As the internet has matured, so have the available content types that users can enjoy and approaches for moderating online activity. Most of the early content online was dominated by text and visual based content where audio played a smaller role. Flash forward to the 2020s and you see a very different ecosystem that is dominated by images, videos, and even real time communication channels such as Clubhouse, Twitter spaces or the various Metaverse universes like Roblox that enable Voice Chat.
Since voice-based moderation has received less attention over the years than text-based moderation, this post will outline how to use Speech to Text technology to efficiently and effectively moderate Voice Chats and Voice-based content online. We will focus on keyword detection based moderation in which the task is to find specific instances of bad words (or short phrases) from a users’ speech.
Download White Paper
4 Key Takeaways on Voice Moderation in Online Gaming & the Metaverse
We interviewed 20+ experts in the Online Gaming & Metaverse space. Here are the key takeaways for Voice Moderation.

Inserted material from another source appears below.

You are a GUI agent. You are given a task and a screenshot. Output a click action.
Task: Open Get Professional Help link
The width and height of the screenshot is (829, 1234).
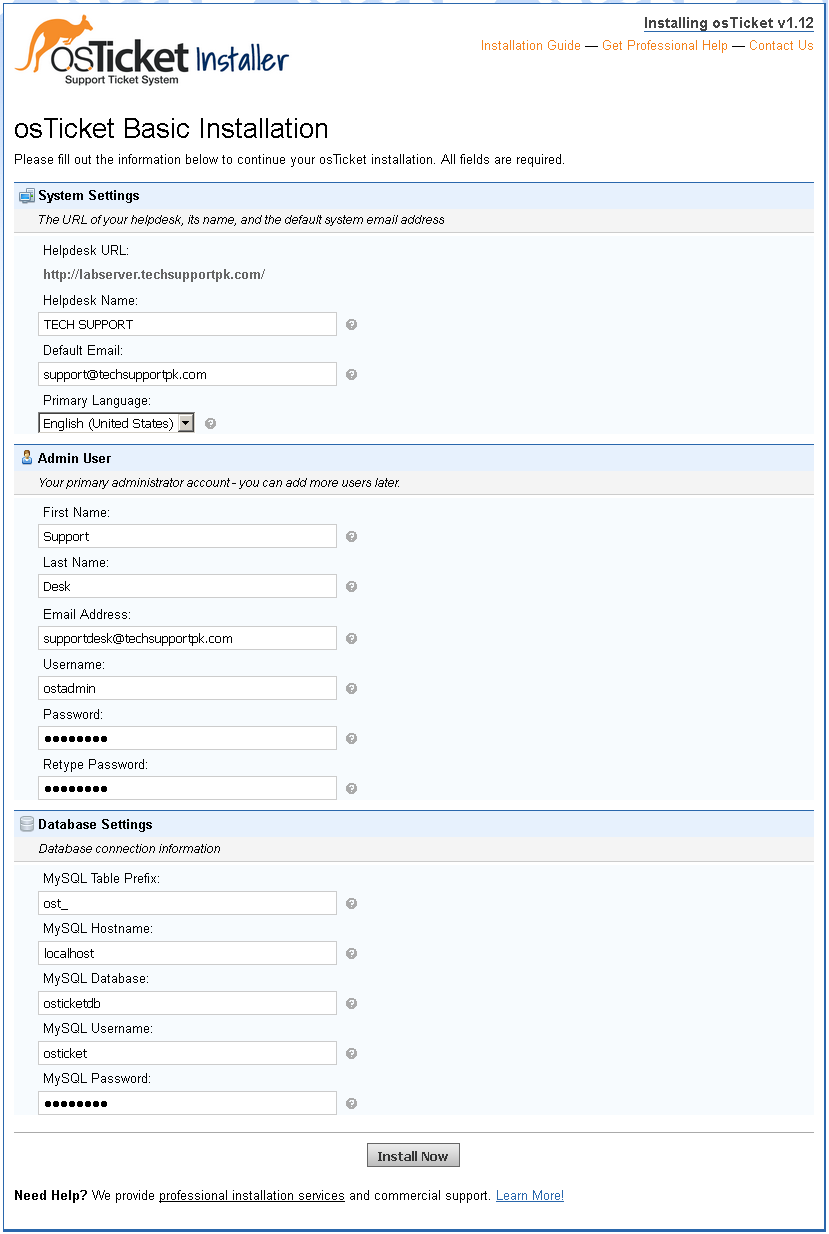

Foundation of Voice Moderation: Efficient Speech to Text
In order to build a Voice Moderation solution, you will need to use Speech to Text technology. Speech to Text does exactly as the name implies - it converts a user's speech into text that can be used for various downstream tasks, such as Moderation. It’s important to know that Speech to Text is a Machine Learning technology which means that even when it is trained for a specific industry, there can still be instances where the system will make a mistake. This means that on occasion it will “hear” something else than what was actually said.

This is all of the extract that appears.